Passage given:
★ ★ ★ ★ ★
Cory Branan’s new album is wryly titled The No-Hit Wonder, but despite the self-inflicted jab, the Memphis-bred roots-rocker is at the crest of the new wave of Americana.
After 15 years of “living like a ping-pong ball,” Branan actually may have made more friends than money. Yet on the road, both are legal tender. With the record’s title track, he pays tribute to those unsung heroes that keep chasing the rock ‘n’ roll dream.
“The song is for the people that know there’s probably not going to be fame and fortune,” he told CMT Edge, “but that they may be able to carve a living out of doing it the hard, long way.”
For The No-Hit Wonder, Branan mixes his witty, observational songwriting with boozy heartland rock, honky-tonk and blues. After enlisting Jason Isbell and under-the-radar friends like Tim Easton, Austin Lucas, Caitlin Rose and the Hold Steady’s Craig Finn and Steve Selvidge for guest appearances, he may soon have to ditch his title.
Or, maybe not.
Like he sings in the title track’s chorus, “It is what it is.”
CMT Edge: In the world that you and your friends live in, is being a “no-hit wonder” kind of the running joke?
Branan: I don’t know if anybody’s been morbid enough to say it, but yeah. The idea came from seeing a lot of my friends that are more talented than me — definitely more talented than most things you hear on the radio — that are out there humping it with not a lot to show for it. Most of the good music I hear, I hear it up from the underground. And everybody’s out there fighting over the same dollar because there’s not a lot of revenue in the mailbox [from songwriting]. So it’s definitely a working man’s game now, and everybody’s gotta go out there.
★ ★ ★ ★ ★
Short exercise 1:
From the entries, transcribe every line between the one holding "You are a GUI" and the one holding "click(x=1233, y=249)", inclusive.
The interview above and the entries that follow are unrelated material.
★ ★ ★ ★ ★
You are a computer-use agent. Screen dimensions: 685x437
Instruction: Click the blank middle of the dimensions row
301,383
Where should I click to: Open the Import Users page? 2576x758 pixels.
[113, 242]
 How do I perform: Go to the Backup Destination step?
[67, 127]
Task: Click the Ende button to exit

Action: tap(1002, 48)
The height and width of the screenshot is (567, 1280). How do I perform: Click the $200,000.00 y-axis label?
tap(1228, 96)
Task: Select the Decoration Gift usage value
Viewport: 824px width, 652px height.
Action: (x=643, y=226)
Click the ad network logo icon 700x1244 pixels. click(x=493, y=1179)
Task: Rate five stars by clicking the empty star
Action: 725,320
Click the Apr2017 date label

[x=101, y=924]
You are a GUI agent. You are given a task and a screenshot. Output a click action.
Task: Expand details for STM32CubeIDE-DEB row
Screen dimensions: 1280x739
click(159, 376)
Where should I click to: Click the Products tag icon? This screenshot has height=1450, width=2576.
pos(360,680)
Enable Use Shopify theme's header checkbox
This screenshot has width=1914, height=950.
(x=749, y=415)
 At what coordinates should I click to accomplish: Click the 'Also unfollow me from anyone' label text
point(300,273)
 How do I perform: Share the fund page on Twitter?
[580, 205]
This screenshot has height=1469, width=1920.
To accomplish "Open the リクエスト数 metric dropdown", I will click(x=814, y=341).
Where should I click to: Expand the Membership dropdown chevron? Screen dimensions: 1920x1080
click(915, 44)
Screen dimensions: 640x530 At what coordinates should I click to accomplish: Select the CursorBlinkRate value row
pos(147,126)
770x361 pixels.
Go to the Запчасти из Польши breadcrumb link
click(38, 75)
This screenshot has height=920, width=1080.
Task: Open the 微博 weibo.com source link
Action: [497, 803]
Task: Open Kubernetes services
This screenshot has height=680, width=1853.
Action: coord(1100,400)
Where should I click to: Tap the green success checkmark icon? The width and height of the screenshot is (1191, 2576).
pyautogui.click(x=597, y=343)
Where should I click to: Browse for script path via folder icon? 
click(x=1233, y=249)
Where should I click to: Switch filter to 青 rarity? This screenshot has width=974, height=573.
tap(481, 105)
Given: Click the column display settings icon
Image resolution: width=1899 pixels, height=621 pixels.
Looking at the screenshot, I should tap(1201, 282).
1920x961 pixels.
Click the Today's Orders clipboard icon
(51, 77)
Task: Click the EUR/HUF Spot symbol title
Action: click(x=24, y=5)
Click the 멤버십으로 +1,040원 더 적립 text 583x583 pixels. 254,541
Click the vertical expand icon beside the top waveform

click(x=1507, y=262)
★ ★ ★ ★ ★
Short exercise 2:
Using the Cory Branan interview, answer these:
(a) What city is Branan said to be bred in?
(b) For how many years has Branan been "living like a ping-pong ball"?
(c) Besides Craig Finn, which member of the Hold Steady makes a guest appearance?

Correct result 1:
You are a GUI agent. You are given a task and a screenshot. Output a click action.
Task: Expand details for STM32CubeIDE-DEB row
Screen dimensions: 1280x739
click(159, 376)
Where should I click to: Click the Products tag icon? This screenshot has height=1450, width=2576.
pos(360,680)
Enable Use Shopify theme's header checkbox
This screenshot has width=1914, height=950.
(x=749, y=415)
 At what coordinates should I click to accomplish: Click the 'Also unfollow me from anyone' label text
point(300,273)
 How do I perform: Share the fund page on Twitter?
[580, 205]
This screenshot has height=1469, width=1920.
To accomplish "Open the リクエスト数 metric dropdown", I will click(x=814, y=341).
Where should I click to: Expand the Membership dropdown chevron? Screen dimensions: 1920x1080
click(915, 44)
Screen dimensions: 640x530 At what coordinates should I click to accomplish: Select the CursorBlinkRate value row
pos(147,126)
770x361 pixels.
Go to the Запчасти из Польши breadcrumb link
click(38, 75)
This screenshot has height=920, width=1080.
Task: Open the 微博 weibo.com source link
Action: [497, 803]
Task: Open Kubernetes services
This screenshot has height=680, width=1853.
Action: coord(1100,400)
Where should I click to: Tap the green success checkmark icon? The width and height of the screenshot is (1191, 2576).
pyautogui.click(x=597, y=343)
Where should I click to: Browse for script path via folder icon? 
click(x=1233, y=249)

Correct result 2:
(a) Memphis
(b) 15 years
(c) Steve Selvidge